Interior Minister Rehman Malik has launched a damage control exercise after warning the Pakistani cricket team not to indulge in match-fixing, claiming that his comments had been taken "out of context".
"A section of (the) press has twisted my statement out of context, and wrongly projected my words," Malik posted on micro-blogging website Twitter last night.
He claimed that his statement regarding the Pakistani team had apparently "been taken negatively" though it was "most relevant" in view of the importance of the India-Pakistan faceoff in the World Cup semi-final tomorrow.
Interacting with the media in the port city of Karachi earlier yesterday, Malik had warned Pakistani players not to indulge in match-fixing as he was keeping a "close watch" on their activities.
"I gave a warning that there should be no match-fixing. I am keeping a close watch.

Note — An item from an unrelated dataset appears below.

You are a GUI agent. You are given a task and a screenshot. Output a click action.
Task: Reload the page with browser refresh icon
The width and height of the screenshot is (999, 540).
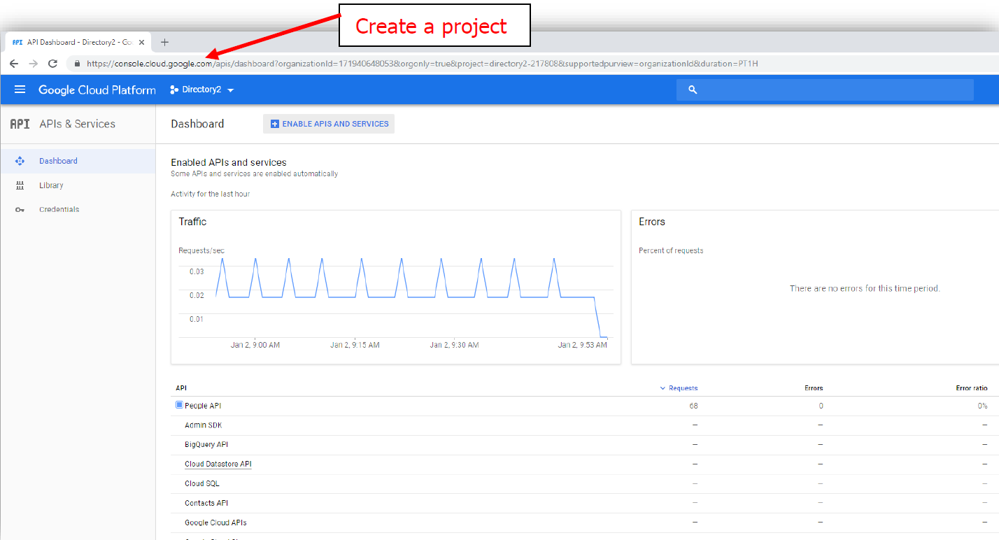pyautogui.click(x=52, y=64)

If any such thing happens, we are going to take action," Malik had said.
He had said that though he was "sure the team has very clean members", intelligence is being gathered on the cricketers, including "who are meeting them and the position of their telephones".
The comments angered the Pakistani players and captain Shahid Afridi apparently raised the issue when Prime Minister Yousuf Raza Gilani telephoned him last evening, TV news channels reported.

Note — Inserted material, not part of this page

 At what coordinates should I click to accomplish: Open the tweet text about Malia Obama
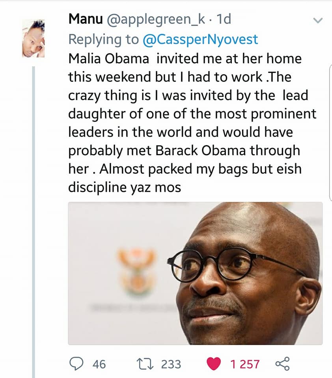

Malik posted on Twitter that the Pakistani "cricket team is great" and he hoped that the Indian and Pakistani "teams will play in their true spirit" in the semi-final.

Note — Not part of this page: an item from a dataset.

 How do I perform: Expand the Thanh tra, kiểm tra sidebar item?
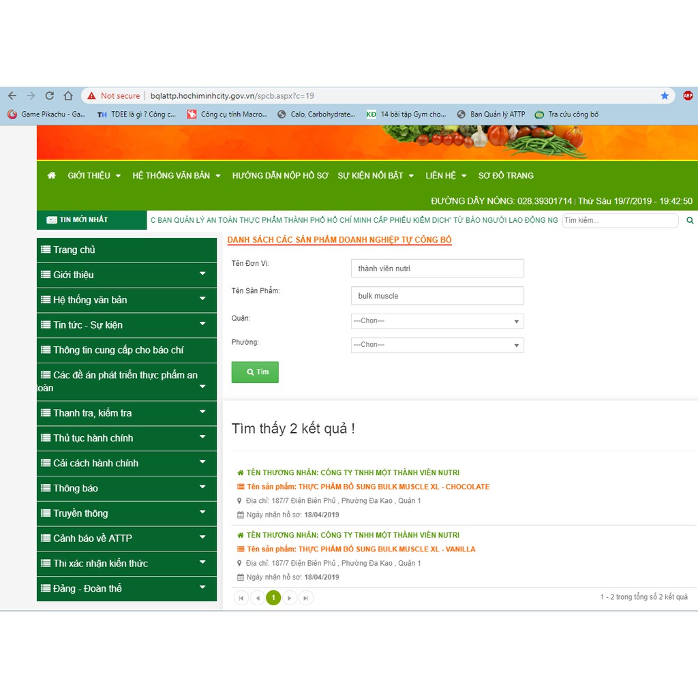pos(126,413)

He further claimed that his remarks earlier in the day had "dented (the) betting mafia" that is "booming" in cities like Karachi, Mumbai, Dubai and London.
"The reality is that people like Mazhar Majeed exist. And the reality is that Pak cricket has faced such problems before," he tweeted.
He claimed that Pakistani players "were implicated through a conspiracy" in the match-fixing scam in Britain and "later most of them were declared innocent".
Malik also tweeted that he had spoken to Afridi "who is in high morale". He wrote that he told Afridi "the whole nation is behind him".